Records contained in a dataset
╭──
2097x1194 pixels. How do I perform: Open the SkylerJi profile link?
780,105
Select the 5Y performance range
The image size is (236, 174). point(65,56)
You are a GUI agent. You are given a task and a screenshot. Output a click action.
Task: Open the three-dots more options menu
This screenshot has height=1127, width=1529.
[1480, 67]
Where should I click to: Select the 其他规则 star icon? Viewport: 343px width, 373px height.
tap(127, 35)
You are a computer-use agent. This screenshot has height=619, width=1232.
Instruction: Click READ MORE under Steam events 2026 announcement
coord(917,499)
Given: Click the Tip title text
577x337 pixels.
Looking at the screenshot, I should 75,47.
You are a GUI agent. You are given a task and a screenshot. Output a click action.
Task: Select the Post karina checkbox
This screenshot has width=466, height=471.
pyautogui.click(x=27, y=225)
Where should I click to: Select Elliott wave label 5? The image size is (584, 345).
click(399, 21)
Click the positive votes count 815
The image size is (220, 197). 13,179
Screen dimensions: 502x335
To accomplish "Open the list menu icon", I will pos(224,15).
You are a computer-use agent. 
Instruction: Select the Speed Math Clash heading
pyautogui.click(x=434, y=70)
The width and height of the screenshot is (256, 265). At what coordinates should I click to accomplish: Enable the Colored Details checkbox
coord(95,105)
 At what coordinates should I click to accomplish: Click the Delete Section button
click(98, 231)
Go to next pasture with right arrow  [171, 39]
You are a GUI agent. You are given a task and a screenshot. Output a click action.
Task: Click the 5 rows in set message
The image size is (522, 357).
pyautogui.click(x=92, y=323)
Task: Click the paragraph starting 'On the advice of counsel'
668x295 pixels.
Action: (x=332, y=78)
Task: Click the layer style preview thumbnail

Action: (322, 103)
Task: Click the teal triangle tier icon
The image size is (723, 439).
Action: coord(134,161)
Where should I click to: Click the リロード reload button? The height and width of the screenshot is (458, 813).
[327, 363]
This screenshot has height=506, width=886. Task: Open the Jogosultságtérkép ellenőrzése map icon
╰──
## About this exercise
All entries are to be printed once more, exactly as given.

## Task result
2097x1194 pixels. How do I perform: Open the SkylerJi profile link?
780,105
Select the 5Y performance range
The image size is (236, 174). point(65,56)
You are a GUI agent. You are given a task and a screenshot. Output a click action.
Task: Open the three-dots more options menu
This screenshot has height=1127, width=1529.
[1480, 67]
Where should I click to: Select the 其他规则 star icon? Viewport: 343px width, 373px height.
tap(127, 35)
You are a computer-use agent. This screenshot has height=619, width=1232.
Instruction: Click READ MORE under Steam events 2026 announcement
coord(917,499)
Given: Click the Tip title text
577x337 pixels.
Looking at the screenshot, I should 75,47.
You are a GUI agent. You are given a task and a screenshot. Output a click action.
Task: Select the Post karina checkbox
This screenshot has width=466, height=471.
pyautogui.click(x=27, y=225)
Where should I click to: Select Elliott wave label 5? The image size is (584, 345).
click(399, 21)
Click the positive votes count 815
The image size is (220, 197). 13,179
Screen dimensions: 502x335
To accomplish "Open the list menu icon", I will pos(224,15).
You are a computer-use agent. 
Instruction: Select the Speed Math Clash heading
pyautogui.click(x=434, y=70)
The width and height of the screenshot is (256, 265). At what coordinates should I click to accomplish: Enable the Colored Details checkbox
coord(95,105)
 At what coordinates should I click to accomplish: Click the Delete Section button
click(98, 231)
Go to next pasture with right arrow  [171, 39]
You are a GUI agent. You are given a task and a screenshot. Output a click action.
Task: Click the 5 rows in set message
The image size is (522, 357).
pyautogui.click(x=92, y=323)
Task: Click the paragraph starting 'On the advice of counsel'
668x295 pixels.
Action: (x=332, y=78)
Task: Click the layer style preview thumbnail

Action: (322, 103)
Task: Click the teal triangle tier icon
The image size is (723, 439).
Action: coord(134,161)
Where should I click to: Click the リロード reload button? The height and width of the screenshot is (458, 813).
[327, 363]
This screenshot has height=506, width=886. Task: Open the Jogosultságtérkép ellenőrzése map icon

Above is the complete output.